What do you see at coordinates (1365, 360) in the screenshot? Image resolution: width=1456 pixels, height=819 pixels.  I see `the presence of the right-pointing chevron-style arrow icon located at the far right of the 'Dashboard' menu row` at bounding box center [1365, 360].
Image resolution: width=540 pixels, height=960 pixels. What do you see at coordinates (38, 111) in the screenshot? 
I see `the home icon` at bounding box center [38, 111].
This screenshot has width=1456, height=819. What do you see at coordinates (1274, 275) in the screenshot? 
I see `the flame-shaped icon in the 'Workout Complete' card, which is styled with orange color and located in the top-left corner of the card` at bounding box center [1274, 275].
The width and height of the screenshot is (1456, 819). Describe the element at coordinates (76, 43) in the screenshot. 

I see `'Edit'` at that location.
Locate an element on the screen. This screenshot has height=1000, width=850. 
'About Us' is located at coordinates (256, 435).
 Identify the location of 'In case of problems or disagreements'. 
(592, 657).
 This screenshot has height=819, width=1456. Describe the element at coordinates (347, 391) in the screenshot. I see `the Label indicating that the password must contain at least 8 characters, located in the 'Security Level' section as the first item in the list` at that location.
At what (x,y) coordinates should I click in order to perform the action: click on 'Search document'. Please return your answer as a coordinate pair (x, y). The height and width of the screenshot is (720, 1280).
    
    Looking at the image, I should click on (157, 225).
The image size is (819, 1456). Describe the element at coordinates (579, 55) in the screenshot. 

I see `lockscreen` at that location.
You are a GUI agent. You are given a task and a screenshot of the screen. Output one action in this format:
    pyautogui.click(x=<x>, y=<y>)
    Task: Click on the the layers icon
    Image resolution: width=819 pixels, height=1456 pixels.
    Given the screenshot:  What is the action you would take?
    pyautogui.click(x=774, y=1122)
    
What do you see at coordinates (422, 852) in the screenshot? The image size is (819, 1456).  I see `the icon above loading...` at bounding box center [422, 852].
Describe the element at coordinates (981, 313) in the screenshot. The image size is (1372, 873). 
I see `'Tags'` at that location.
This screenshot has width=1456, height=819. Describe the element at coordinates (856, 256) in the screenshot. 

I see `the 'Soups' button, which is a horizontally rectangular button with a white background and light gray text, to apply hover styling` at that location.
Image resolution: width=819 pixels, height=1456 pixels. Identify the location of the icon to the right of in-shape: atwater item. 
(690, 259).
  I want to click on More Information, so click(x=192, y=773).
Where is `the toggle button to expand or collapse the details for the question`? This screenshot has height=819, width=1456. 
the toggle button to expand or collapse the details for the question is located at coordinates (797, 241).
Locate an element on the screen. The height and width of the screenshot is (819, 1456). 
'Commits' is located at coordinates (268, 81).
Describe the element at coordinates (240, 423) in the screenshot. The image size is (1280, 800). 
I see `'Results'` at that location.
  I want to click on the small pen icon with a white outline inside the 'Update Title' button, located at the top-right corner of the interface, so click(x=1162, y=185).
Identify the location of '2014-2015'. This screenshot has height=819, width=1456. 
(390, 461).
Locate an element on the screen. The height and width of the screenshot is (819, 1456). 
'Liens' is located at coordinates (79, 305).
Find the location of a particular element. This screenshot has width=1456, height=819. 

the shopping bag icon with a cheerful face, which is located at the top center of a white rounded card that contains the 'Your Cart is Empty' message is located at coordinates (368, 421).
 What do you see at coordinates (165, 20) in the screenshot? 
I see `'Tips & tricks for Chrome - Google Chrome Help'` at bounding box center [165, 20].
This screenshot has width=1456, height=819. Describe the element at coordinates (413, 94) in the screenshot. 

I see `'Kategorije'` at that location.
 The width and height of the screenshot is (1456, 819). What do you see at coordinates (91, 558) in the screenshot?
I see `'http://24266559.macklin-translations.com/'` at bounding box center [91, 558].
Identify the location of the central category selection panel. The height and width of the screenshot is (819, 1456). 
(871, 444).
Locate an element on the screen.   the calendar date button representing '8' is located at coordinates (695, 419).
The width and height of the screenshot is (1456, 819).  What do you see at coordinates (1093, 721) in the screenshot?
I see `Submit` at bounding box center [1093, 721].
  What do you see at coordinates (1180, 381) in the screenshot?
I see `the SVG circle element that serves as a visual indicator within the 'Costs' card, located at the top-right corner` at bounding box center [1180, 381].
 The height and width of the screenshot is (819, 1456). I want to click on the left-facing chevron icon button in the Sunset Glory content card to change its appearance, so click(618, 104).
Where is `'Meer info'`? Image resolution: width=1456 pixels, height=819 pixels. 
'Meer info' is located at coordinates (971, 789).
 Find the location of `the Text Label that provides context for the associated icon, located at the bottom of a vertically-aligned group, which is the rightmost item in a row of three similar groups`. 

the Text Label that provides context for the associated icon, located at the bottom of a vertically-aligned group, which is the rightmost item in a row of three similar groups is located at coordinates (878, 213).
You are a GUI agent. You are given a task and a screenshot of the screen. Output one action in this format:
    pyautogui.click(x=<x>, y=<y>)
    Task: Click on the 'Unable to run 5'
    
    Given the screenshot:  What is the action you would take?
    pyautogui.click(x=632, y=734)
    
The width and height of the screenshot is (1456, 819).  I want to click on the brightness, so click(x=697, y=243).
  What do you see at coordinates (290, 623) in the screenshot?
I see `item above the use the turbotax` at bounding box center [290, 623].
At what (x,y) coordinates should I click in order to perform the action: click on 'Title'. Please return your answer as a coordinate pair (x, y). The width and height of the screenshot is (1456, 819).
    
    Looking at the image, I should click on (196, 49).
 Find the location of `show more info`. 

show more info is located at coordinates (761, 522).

━━━━━━

Please turn the items into a numbered list with blank lines left out, starting with the line that contains "so click(x=697, y=243)." and going on through the last line of the items.

• **Answer to this task**
1. The width and height of the screenshot is (1456, 819).  I want to click on the brightness, so click(x=697, y=243).
2.   What do you see at coordinates (290, 623) in the screenshot?
3. I see `item above the use the turbotax` at bounding box center [290, 623].
4. At what (x,y) coordinates should I click in order to perform the action: click on 'Title'. Please return your answer as a coordinate pair (x, y). The width and height of the screenshot is (1456, 819).
5.     Looking at the image, I should click on (196, 49).
6.  Find the location of `show more info`. 
7. show more info is located at coordinates (761, 522).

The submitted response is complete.